HMD Global assures that no sensitive data was sent
HMD Global got themselves in hot water a few days ago when it was discovered that a batch of Nokia 7 Plus phones was sending personal information to a Chinese server. While the affected units involved those sold in the Norwegian market, this sparked a cause for concern as personal information about the device, including GPS coordinates, SIM card number, and the devices serial number were sent unencrypted to a Chinese server.
Less than a day after the news broke, HMD delivered a statement on the issue and assured that no sensitive information was sent. They added that they made a mistake by using the wrong software package for the said batch of Nokia 7 Plus phones.

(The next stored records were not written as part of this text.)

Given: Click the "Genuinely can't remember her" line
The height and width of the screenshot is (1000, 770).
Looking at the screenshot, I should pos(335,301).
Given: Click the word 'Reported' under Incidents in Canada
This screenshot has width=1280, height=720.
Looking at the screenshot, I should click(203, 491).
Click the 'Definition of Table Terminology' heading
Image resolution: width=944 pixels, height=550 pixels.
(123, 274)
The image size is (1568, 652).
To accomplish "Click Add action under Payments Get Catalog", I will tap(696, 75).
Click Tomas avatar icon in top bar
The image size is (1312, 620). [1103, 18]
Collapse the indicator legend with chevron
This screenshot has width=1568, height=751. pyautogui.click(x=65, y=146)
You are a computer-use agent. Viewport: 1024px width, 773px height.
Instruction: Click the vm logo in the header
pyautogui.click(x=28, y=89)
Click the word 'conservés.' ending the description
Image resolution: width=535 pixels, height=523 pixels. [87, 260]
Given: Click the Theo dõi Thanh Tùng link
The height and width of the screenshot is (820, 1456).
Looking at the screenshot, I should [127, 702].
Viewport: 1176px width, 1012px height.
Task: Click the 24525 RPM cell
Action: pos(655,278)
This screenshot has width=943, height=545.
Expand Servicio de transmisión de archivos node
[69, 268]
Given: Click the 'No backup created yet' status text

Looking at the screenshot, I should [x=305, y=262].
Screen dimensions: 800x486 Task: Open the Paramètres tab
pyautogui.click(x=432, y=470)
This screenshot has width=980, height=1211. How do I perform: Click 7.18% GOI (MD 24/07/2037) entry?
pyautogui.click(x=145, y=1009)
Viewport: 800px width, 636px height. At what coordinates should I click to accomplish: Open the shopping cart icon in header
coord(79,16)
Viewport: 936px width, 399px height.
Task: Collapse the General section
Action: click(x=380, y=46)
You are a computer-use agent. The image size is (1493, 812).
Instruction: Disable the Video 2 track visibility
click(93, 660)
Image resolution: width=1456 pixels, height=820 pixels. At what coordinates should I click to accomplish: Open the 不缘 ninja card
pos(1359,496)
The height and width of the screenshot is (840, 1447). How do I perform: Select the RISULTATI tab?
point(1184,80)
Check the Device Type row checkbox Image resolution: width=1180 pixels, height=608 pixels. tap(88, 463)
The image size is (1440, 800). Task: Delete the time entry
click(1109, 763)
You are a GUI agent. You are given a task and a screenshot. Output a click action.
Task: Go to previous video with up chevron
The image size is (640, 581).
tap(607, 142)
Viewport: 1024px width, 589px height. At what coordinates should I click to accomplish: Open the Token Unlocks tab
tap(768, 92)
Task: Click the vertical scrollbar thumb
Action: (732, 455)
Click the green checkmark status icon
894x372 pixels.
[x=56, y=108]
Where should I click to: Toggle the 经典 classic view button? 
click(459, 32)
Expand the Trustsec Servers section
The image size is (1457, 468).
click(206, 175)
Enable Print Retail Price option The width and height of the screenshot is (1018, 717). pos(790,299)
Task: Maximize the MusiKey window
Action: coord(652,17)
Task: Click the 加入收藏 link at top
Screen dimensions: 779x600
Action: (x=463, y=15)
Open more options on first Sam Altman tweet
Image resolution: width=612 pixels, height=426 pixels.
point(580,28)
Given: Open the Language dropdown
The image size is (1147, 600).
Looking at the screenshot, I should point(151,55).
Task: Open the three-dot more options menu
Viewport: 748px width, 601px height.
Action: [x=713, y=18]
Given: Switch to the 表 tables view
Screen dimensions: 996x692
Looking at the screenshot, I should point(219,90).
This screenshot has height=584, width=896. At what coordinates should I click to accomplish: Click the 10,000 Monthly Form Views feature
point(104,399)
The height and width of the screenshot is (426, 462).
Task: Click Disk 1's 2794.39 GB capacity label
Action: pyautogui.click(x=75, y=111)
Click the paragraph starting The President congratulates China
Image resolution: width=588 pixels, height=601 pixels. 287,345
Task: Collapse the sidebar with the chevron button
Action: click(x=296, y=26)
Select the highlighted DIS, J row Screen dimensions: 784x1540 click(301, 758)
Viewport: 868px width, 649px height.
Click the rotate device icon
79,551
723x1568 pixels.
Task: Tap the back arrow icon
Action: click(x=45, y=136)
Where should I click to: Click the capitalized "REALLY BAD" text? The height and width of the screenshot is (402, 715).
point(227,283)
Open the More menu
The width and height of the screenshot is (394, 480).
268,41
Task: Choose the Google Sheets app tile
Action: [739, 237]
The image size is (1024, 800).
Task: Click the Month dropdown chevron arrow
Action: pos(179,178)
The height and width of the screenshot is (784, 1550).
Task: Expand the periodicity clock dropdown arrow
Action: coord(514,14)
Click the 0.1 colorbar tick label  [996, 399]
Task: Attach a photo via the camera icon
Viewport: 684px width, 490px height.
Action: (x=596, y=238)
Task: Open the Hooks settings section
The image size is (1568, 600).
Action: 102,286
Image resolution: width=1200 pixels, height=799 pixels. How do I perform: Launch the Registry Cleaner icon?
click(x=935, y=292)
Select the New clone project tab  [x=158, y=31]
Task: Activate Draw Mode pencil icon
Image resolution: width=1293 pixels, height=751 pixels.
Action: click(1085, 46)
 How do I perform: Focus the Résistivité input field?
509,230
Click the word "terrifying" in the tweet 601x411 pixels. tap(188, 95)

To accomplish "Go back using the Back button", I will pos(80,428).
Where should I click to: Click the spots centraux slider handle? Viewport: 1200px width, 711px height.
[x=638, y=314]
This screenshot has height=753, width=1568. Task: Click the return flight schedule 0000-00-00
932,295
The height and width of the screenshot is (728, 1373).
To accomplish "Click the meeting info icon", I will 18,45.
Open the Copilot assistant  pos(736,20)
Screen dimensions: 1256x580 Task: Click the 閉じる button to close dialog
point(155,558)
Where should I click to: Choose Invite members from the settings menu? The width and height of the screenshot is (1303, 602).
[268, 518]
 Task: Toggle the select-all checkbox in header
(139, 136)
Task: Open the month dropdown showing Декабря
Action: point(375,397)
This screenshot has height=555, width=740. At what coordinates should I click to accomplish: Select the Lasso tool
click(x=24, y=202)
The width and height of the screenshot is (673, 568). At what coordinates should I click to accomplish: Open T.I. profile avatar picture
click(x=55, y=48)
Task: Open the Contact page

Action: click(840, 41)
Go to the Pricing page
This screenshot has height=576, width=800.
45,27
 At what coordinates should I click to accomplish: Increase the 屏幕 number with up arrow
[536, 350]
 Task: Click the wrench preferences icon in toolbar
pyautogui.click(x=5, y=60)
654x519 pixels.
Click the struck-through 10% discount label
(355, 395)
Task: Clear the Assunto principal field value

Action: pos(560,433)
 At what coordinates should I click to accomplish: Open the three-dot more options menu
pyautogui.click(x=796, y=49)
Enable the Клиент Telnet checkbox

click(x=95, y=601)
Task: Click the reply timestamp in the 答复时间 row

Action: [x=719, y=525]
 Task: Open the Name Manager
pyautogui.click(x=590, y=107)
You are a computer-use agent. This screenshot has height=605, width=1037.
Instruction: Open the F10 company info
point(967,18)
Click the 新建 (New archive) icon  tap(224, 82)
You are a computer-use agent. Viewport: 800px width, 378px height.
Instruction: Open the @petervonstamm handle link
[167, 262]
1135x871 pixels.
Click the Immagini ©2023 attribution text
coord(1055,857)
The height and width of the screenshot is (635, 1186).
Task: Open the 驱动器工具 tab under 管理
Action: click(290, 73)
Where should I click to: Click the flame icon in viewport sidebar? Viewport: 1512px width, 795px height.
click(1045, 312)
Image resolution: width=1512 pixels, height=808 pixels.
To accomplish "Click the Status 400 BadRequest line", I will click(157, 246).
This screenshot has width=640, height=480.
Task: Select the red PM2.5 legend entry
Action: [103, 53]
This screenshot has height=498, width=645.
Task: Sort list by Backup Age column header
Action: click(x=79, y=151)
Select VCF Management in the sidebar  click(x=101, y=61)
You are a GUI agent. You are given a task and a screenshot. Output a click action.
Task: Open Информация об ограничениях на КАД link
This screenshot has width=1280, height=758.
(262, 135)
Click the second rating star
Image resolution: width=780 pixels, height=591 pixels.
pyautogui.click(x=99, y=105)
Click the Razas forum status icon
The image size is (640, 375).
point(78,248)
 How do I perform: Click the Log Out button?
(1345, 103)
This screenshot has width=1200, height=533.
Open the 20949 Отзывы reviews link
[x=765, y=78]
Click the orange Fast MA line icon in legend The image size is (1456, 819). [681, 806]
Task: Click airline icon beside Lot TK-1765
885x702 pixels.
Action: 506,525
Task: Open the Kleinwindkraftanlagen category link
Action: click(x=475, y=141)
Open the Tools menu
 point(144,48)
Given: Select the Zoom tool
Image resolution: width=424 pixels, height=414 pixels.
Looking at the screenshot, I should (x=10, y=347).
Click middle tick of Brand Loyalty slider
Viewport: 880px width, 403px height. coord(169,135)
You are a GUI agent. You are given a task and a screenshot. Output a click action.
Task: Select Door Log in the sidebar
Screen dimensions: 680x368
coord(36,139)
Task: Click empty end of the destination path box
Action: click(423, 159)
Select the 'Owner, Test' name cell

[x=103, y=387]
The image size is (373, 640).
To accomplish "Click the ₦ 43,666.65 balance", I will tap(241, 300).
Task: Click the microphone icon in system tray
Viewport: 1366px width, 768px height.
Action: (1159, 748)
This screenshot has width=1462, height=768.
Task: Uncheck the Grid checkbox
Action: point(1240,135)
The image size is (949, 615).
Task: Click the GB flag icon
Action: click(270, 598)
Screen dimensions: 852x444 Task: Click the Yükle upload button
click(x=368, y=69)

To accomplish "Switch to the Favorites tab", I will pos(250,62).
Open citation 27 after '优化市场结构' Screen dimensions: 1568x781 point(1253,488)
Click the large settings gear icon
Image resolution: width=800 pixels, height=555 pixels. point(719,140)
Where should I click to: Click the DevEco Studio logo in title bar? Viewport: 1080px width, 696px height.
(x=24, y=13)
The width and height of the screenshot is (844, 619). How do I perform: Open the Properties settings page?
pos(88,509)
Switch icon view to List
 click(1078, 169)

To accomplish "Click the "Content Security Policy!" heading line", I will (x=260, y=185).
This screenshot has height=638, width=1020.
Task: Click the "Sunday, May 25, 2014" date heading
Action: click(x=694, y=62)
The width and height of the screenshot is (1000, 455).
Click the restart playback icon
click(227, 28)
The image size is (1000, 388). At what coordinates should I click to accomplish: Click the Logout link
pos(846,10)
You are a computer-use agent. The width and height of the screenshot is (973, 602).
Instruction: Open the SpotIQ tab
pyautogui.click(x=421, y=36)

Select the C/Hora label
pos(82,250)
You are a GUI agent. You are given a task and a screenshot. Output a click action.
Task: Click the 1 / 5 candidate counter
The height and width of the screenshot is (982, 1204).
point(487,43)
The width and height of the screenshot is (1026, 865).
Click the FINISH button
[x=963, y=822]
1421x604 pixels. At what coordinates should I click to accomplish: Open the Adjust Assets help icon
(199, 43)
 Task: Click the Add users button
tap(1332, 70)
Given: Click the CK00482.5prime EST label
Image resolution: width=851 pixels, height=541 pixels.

Here’s the full statement below:
We can confirm that no personally identifiable information has been shared with any third party. We have analysed the case at hand and have found that our device activation client meant for another country was mistakenly included in the software package of a single batch of Nokia 7 Plus. Due to this mistake, these devices were erroneously trying to send device activation data to a third party server. However, such data was never processed and no person could have been identified based on this data. This error has already been identified and fixed in February 2019 by switching the client to the right country variant. All affected devices have received this fix and nearly all devices have already installed it.
Collecting one-time device activation data when the phone is taken first time into use is an industry practice and allows manufacturers to activate phone warranty. HMD Global takes the security and privacy of its consumers seriously.